◆ Page:
# # # # # # #
Privilégier la liberté d'expression artistique
Le dernier procès qui regroupait conjointement deux plaignantes, s'est tenu le 25 juin dernier, devant le tribunal de grande instance de Paris. Il concernait deux femmes majeures protégées, l'une placée sous tutelle judiciaire, l'autre sous curatelle. Elles apparaissent dans le livre de François-Marie Banier, l'une riant avec un bonnet sur la tête, la bouche grande ouverte, la seconde, en train de grimacer face à l'objectif. L'association espace tutelles qui a saisi le juge en leur nom a dénoncé une atteinte à la vie privée et une atteinte à la dignité. Le tribunal les a déboutées en estimant que les plaignantes n'étaient pas présentées «dans des situations humiliantes ou dégradantes». Il a, au contraire, souligné «l'humanité des personnages, ainsi que celle du regard du photographe qui traite ses sujets avec respect et tendresse». Il a affirmé le fait qu'il convenait de privilégier la liberté d'expression artistique sur le droit à l'image des personnes.
# # # # # # #
◆ Exercice proposé A: Recopiez telles quelles les lignes ci-dessous, de celle qui contient « This screenshot has height=759, width=1410. » jusqu'à la dernière ligne, toutes deux comprises.
# # # # # # #
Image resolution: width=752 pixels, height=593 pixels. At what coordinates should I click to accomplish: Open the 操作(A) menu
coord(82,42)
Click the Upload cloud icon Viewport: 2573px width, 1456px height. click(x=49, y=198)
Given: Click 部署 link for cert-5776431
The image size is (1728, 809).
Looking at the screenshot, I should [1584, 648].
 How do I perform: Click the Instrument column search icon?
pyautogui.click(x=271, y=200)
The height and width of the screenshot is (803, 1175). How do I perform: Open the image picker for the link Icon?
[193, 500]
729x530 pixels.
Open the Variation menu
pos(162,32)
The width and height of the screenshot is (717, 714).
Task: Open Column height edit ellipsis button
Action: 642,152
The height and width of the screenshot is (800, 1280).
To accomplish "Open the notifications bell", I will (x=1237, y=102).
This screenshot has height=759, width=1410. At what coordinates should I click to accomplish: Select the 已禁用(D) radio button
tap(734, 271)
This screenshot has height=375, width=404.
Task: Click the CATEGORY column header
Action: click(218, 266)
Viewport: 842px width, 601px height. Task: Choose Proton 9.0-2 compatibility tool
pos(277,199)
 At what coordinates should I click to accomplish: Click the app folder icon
# # # # # # #
◆ Exercice proposé B: D'après le texte sur le procès du 25 juin, pourquoi le tribunal a-t-il débouté les deux plaignantes ?

◆ Corrigé A:
This screenshot has height=759, width=1410. At what coordinates should I click to accomplish: Select the 已禁用(D) radio button
tap(734, 271)
This screenshot has height=375, width=404.
Task: Click the CATEGORY column header
Action: click(218, 266)
Viewport: 842px width, 601px height. Task: Choose Proton 9.0-2 compatibility tool
pos(277,199)
 At what coordinates should I click to accomplish: Click the app folder icon

◆ Corrigé B: Le tribunal a estimé que les plaignantes n'étaient pas présentées « dans des situations humiliantes ou dégradantes ». Il a au contraire souligné l'humanité des personnages et le regard du photographe, qui traite ses sujets avec respect et tendresse. Il a jugé qu'il fallait privilégier la liberté d'expression artistique sur le droit à l'image des personnes.